- Conference: Far Western Conference
- Record: 5–5 (2–2 FWC)
- Head coach: Bud Van Deren (5th season);
- Home stadium: Redwood Bowl

= 1970 Humboldt State Lumberjacks football team =

American college football season

The 1970 Humboldt State Lumberjacks football team represented the Humboldt State College—now known as California State Polytechnic University, Humboldt—as a member of the Far Western Conference (FWC) during the 1970 NCAA College Division football season. Led by fifth-year head coach Bud Van Deren, Humboldt State compiled an overall record of 5–5 with a mark of 2–2 in conference play, tying for third place in the FWC. For the season the team was outscored by its opponents 266 to 238. The Lumberjacks played home games at the Redwood Bowl in Arcata, California.
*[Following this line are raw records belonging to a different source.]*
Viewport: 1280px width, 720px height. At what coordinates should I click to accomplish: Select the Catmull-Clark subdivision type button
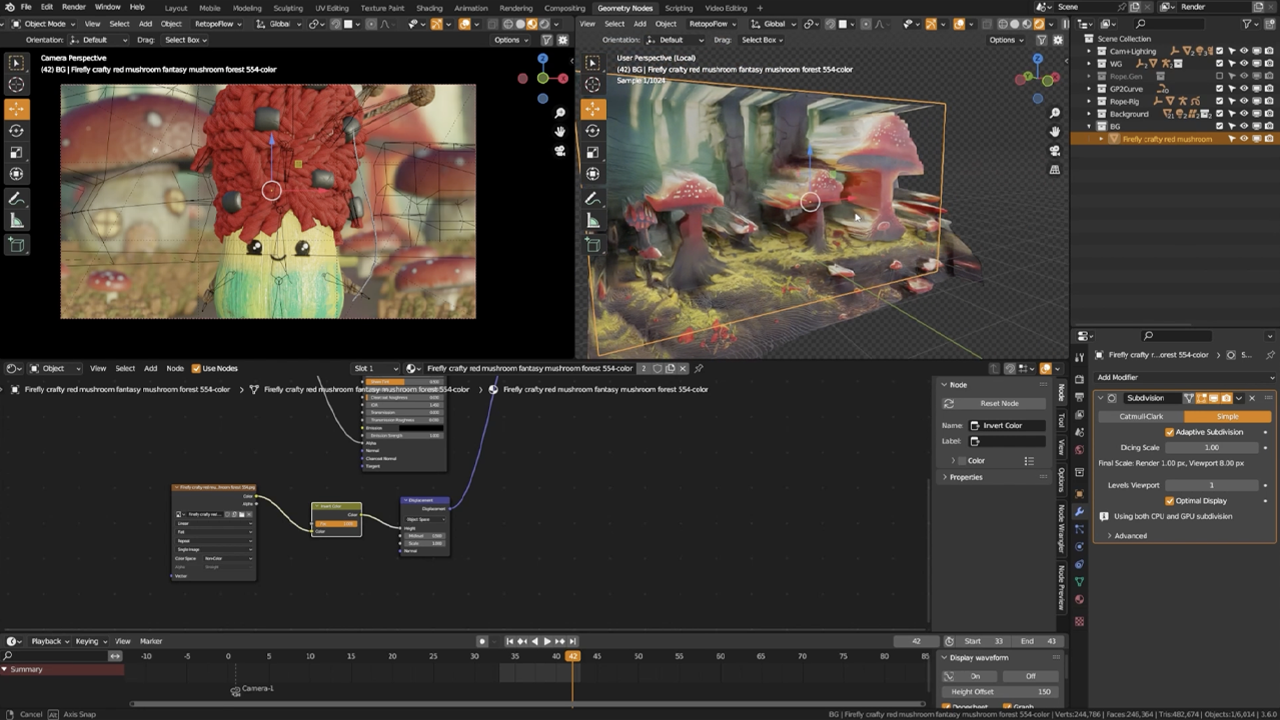(x=1141, y=416)
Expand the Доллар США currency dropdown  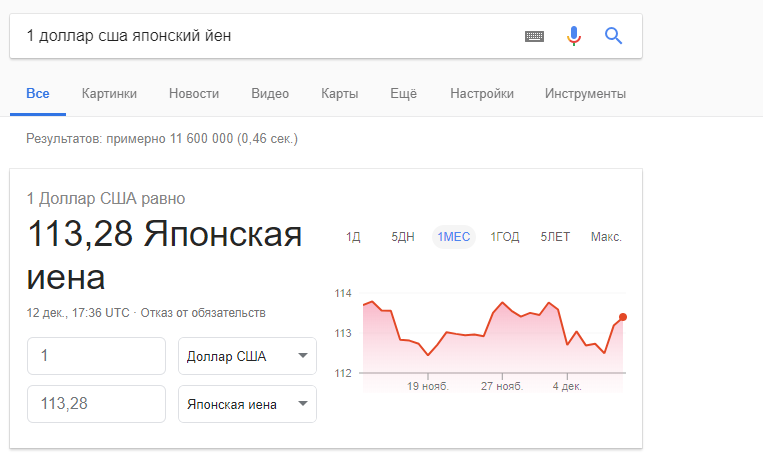[247, 357]
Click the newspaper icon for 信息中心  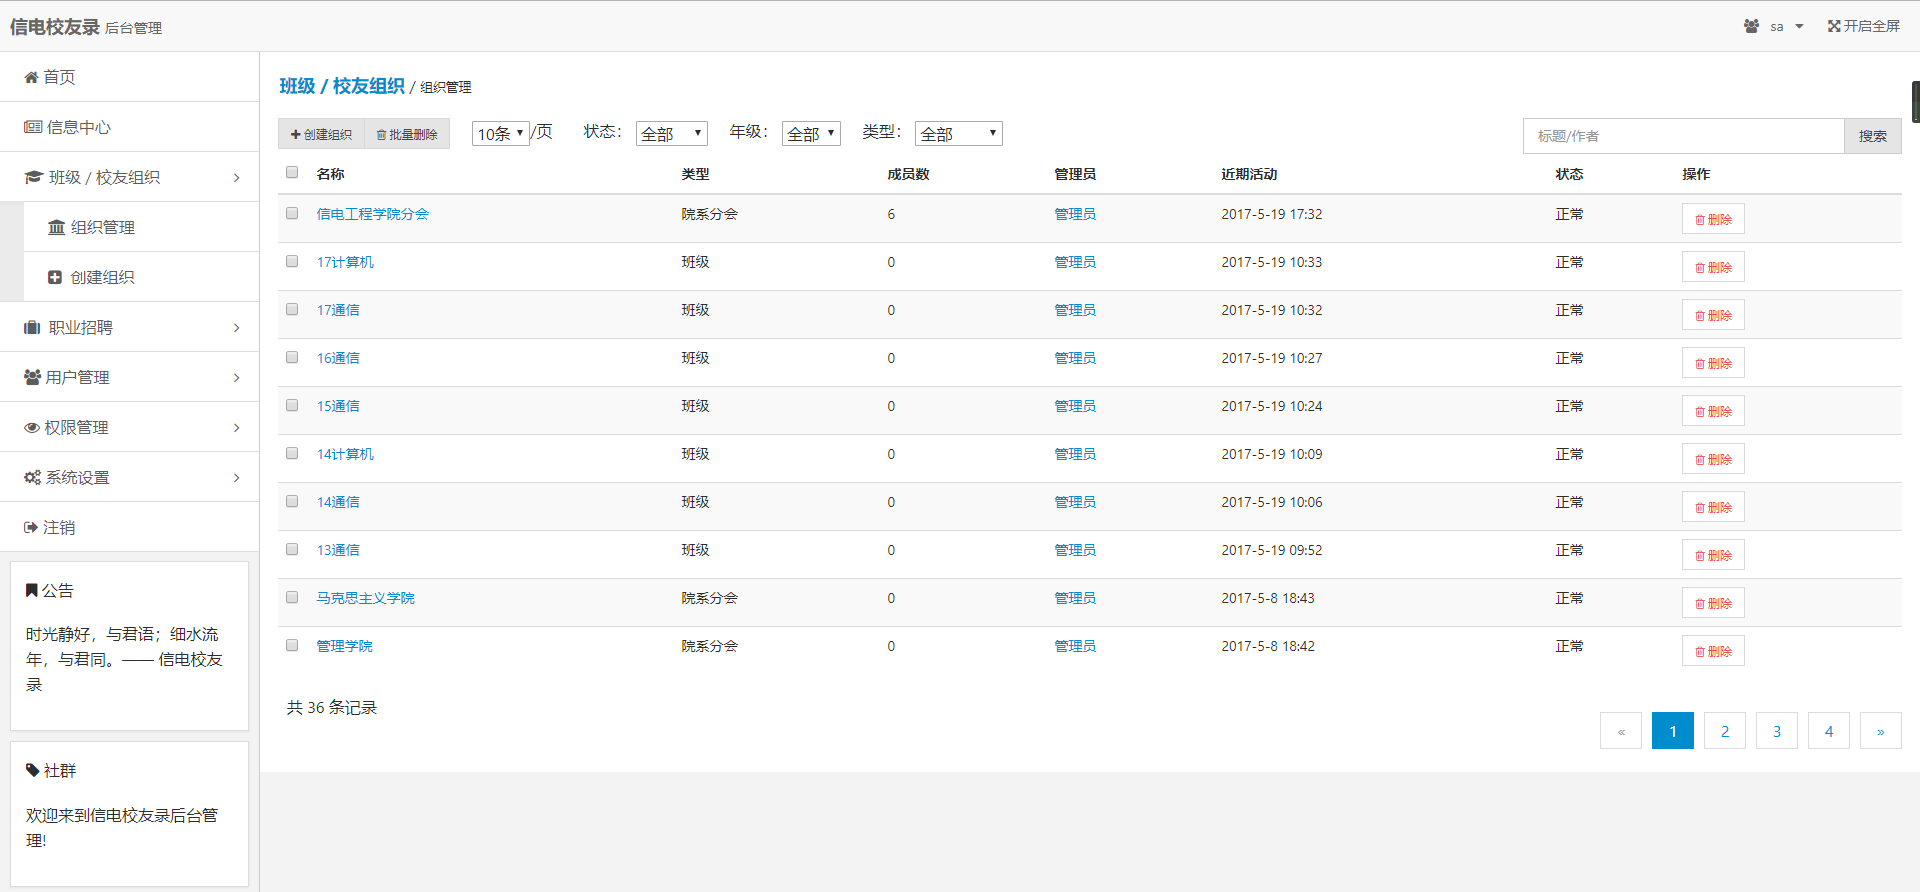(33, 127)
Tackle Len Gotshalk received third-team honors on the 1970 Little All-America college football team.

==Schedule==

| Date | Opponent | Site | Result | Attendance | Source |
| September 12 | Humboldt State alumni* | Redwood Bowl; Arcata, CA; | W 11–7 |  |  |
| September 19 | Southern Oregon* | Redwood Bowl; Arcata, CA; | W 38–3 |  |  |
| September 26 | Lewis & Clark* | Redwood Bowl; Arcata, CA; | W 27–0 |  |  |
| October 3 | at Portland State* | Civic Stadium; Portland, OR; | L 31–54 |  |  |
| October 10 | at UC Davis | Toomey Field; Davis, CA; | L 21–35 | 6,500 |  |
| October 17 | San Francisco State | Redwood Bowl; Arcata, CA; | W 17–7 | 6,500 |  |
| October 31 | Chico State | Redwood Bowl; Arcata, CA; | L 0–34 | 6,000 |  |
| November 7 | Cal State Hayward | Redwood Bowl; Arcata, CA; | W 37–35 | 6,400 |  |
| November 14 | at Sacramento State* | Hornet Stadium; Sacramento, CA; | L 15–30 | 3,000 |  |
| November 21 | at Santa Clara* | Buck Shaw Stadium; Santa Clara, CA; | L 41–61 |  |  |
*Non-conference game;

==Team players in the NFL==
The following Humboldt State players were selected in the 1971 NFL draft.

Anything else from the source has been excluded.